CLAWS AND EFFECTS Malkovich directs ''Vampire'' Dafoe
Jean-Paul Kieffer
What if the guy you hired to play a bloodsucker really was one? That's the fantasy premise of this movie biz tale, which freely reimagines behind the scenes battles on the 1922 silent German thriller ''Nosferatu.'' Malkovich, in a voluptuous toupee, plays director F.W. Murnau, a headstrong gay auteur who, in this version of events, thinks nothing of jeopardizing his cast to get results. His attempt to play Svengali to star Max Schreck (Dafoe) soon backfires in ways that spoof contemporary movie star politics.

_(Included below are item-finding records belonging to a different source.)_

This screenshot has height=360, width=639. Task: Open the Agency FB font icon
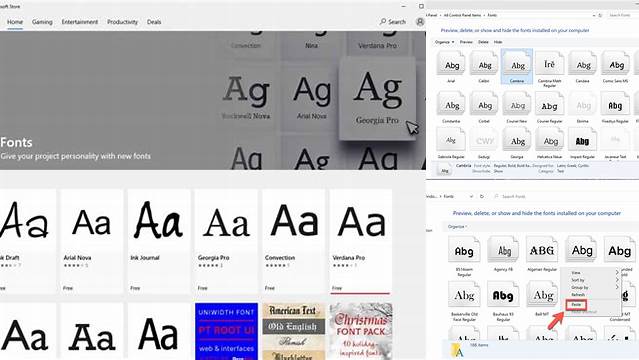pyautogui.click(x=503, y=250)
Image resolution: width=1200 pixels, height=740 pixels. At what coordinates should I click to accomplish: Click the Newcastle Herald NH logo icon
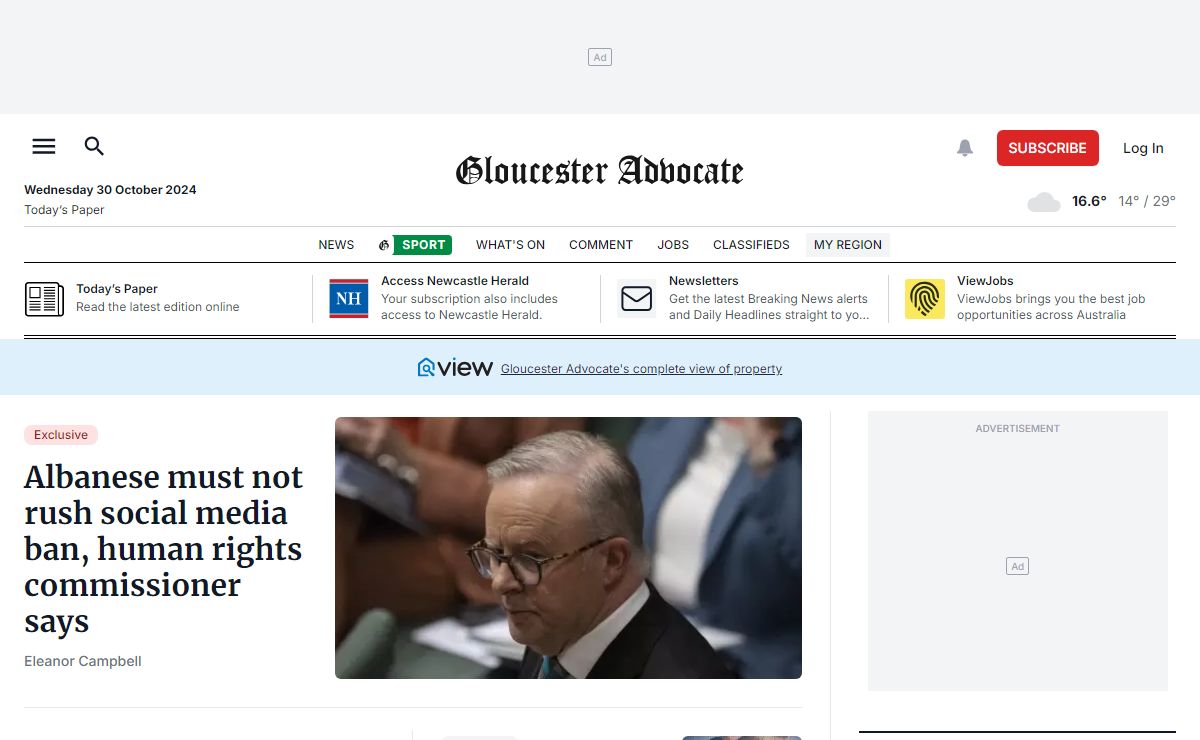[349, 299]
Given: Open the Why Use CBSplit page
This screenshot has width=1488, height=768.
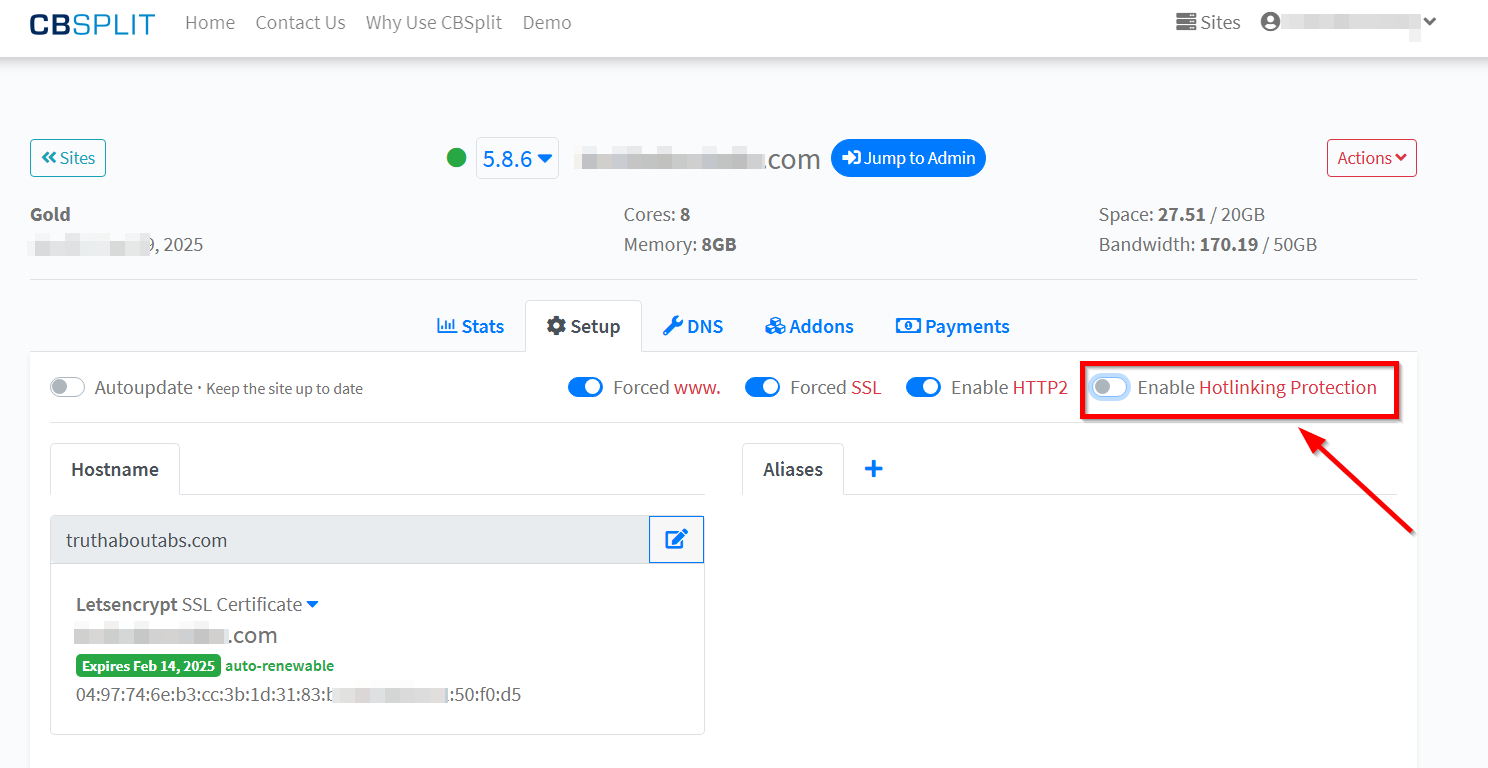Looking at the screenshot, I should [434, 22].
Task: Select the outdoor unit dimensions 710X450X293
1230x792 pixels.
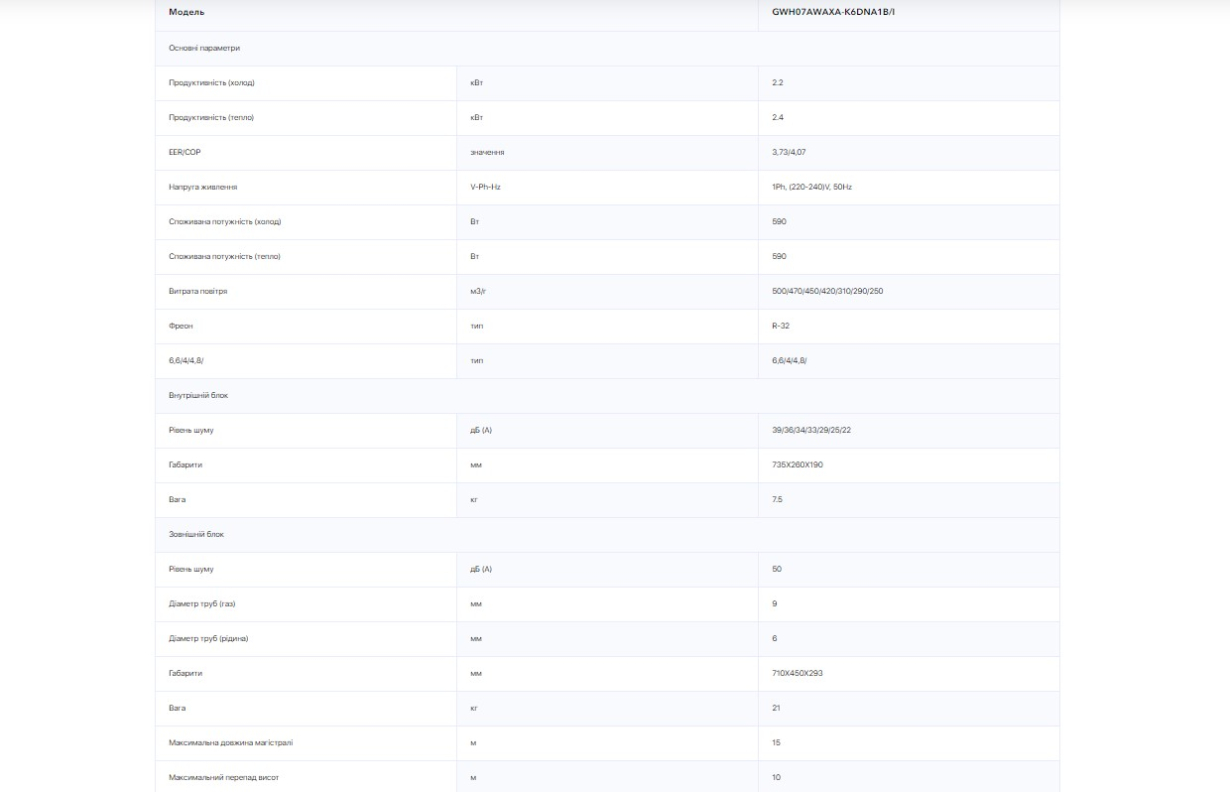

''It's not just an homage,'' says director Merhige, hired by producers Nicolas Cage and Jeff Levine on the strength of a film he'd made as a college student. ''I'm using Murnau and Schreck as a metaphor for the cinema itself, for art making. Schreck murdered himself to become someone else.'' That description of acting sounds about right to Dafoe. ''I often seek a mask of some sort,'' he explains. ''It's a filter that frees you up so you aren't so bound to your view of things.'' GOOD SIGN A source at distributor Lions Gate Films (''Gods and Monsters'') believes ''we'd have to work pretty hard to f--- up an Oscar nomination for Willem.'' THEN AGAIN Indie fare isn't as Oscar chic as it was a few years back.